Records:
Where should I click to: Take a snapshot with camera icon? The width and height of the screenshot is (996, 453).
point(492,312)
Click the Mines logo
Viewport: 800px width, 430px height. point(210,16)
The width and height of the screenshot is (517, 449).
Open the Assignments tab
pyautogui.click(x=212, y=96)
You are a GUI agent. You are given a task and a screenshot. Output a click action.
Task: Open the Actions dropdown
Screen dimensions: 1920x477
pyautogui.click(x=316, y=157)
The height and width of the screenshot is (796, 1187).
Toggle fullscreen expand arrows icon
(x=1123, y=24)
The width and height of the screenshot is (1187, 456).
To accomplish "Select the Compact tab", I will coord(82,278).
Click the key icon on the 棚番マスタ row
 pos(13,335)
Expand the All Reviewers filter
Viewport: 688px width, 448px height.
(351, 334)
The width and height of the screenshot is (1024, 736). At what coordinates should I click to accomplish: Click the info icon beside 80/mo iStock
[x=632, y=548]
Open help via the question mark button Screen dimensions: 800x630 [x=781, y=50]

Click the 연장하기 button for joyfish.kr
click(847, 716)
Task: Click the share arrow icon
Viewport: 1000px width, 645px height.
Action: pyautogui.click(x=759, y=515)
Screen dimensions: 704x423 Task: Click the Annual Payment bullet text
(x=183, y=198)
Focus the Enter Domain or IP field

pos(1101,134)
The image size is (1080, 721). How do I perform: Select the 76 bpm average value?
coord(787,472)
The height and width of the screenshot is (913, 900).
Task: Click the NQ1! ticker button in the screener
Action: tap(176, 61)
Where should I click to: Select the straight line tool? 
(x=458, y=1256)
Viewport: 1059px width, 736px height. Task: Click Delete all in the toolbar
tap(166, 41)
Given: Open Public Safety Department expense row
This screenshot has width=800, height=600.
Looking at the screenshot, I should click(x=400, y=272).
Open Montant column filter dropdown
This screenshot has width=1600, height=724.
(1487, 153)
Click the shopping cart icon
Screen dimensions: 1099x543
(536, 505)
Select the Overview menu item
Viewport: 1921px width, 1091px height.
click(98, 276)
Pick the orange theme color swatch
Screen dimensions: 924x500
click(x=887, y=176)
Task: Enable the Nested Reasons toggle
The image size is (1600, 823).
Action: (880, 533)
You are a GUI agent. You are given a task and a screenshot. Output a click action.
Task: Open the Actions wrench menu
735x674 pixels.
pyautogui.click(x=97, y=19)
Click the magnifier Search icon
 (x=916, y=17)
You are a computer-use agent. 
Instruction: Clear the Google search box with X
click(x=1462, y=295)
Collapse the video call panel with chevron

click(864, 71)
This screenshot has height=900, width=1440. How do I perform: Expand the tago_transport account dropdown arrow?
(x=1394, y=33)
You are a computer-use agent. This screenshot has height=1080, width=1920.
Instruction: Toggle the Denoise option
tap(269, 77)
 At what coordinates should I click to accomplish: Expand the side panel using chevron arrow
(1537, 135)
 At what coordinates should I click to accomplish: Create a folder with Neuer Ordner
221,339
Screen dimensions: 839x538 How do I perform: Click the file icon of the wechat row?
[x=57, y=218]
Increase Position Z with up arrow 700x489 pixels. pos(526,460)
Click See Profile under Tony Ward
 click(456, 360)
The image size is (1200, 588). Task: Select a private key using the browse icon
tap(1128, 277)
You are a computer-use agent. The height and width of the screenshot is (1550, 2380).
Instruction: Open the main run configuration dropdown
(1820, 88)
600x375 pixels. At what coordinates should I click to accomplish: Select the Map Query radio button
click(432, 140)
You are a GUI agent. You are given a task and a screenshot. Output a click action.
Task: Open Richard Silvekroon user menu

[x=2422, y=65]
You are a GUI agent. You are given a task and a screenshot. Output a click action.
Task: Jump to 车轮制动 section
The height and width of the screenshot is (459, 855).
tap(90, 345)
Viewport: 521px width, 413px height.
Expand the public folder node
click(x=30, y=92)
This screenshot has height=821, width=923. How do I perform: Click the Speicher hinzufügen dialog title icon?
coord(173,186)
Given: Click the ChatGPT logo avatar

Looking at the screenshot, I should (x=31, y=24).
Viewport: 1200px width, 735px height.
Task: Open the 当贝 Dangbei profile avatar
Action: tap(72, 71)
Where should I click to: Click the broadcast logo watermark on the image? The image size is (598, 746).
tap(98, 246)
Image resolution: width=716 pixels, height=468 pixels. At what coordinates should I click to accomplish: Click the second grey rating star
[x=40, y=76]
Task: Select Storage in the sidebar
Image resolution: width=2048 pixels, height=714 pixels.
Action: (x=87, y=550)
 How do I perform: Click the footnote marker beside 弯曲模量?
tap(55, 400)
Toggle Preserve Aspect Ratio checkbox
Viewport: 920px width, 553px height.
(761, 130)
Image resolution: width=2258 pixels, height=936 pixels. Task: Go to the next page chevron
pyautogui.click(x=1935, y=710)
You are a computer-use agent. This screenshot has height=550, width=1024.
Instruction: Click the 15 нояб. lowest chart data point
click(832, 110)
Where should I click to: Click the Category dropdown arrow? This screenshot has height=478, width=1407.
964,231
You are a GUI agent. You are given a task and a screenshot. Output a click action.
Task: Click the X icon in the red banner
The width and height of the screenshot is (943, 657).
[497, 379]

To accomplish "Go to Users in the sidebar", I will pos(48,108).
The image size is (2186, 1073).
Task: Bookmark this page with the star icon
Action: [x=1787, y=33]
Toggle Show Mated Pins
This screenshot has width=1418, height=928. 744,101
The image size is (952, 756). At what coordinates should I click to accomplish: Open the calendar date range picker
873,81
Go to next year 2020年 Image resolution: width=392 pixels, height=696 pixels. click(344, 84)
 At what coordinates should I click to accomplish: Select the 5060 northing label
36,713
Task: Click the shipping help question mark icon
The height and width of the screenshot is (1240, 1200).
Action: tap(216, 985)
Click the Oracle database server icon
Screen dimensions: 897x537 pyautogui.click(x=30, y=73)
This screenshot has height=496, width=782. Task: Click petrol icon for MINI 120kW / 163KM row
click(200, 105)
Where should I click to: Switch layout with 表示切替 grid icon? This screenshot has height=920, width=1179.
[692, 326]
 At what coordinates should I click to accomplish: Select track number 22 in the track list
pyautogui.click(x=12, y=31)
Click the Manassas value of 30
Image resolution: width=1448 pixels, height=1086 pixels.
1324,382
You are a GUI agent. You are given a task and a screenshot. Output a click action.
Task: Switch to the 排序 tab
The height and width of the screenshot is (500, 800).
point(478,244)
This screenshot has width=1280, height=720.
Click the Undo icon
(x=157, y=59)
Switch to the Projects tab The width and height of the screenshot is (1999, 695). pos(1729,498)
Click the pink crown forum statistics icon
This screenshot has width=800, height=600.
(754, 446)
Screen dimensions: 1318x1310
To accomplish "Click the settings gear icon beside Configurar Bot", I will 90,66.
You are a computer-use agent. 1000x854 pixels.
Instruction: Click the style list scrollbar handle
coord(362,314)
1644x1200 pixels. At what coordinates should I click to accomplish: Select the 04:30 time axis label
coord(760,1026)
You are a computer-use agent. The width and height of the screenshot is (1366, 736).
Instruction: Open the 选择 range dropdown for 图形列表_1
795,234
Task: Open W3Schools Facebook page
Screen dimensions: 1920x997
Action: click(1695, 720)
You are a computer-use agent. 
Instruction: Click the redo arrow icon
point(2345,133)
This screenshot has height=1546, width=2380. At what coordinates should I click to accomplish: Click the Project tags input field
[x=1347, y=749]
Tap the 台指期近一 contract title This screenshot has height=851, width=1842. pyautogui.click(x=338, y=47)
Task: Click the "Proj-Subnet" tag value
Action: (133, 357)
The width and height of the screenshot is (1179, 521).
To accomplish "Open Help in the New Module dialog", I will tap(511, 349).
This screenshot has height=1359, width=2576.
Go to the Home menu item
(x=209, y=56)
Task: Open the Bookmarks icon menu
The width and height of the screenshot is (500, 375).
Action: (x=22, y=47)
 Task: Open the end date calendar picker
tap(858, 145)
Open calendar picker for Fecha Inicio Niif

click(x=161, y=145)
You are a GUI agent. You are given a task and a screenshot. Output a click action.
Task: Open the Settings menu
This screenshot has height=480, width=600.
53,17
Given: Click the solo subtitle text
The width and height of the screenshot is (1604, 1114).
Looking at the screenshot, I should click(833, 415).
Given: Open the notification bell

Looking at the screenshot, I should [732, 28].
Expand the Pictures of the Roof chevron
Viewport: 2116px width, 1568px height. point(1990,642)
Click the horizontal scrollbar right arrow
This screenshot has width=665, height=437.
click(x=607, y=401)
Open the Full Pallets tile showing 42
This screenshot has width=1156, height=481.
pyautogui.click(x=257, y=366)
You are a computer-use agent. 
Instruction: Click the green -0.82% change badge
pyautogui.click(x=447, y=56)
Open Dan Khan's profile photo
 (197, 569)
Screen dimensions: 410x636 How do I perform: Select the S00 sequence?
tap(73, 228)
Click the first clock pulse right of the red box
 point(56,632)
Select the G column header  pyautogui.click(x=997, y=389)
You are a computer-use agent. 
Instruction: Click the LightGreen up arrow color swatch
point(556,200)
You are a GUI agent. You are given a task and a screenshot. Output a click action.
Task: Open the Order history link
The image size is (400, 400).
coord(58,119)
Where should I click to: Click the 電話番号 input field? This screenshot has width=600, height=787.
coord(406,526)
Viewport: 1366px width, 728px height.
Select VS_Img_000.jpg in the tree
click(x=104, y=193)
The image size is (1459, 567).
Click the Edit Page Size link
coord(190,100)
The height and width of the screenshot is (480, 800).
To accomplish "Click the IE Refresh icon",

→ THE TASK
Output the material above exactly as it appears, starting at the line that contains "This screenshot has height=1546, width=2380." and ending at the line that contains "[x=1347, y=749]".

→ ANSWER FOR THIS EXERCISE
This screenshot has height=1546, width=2380. At what coordinates should I click to accomplish: Click the Project tags input field
[x=1347, y=749]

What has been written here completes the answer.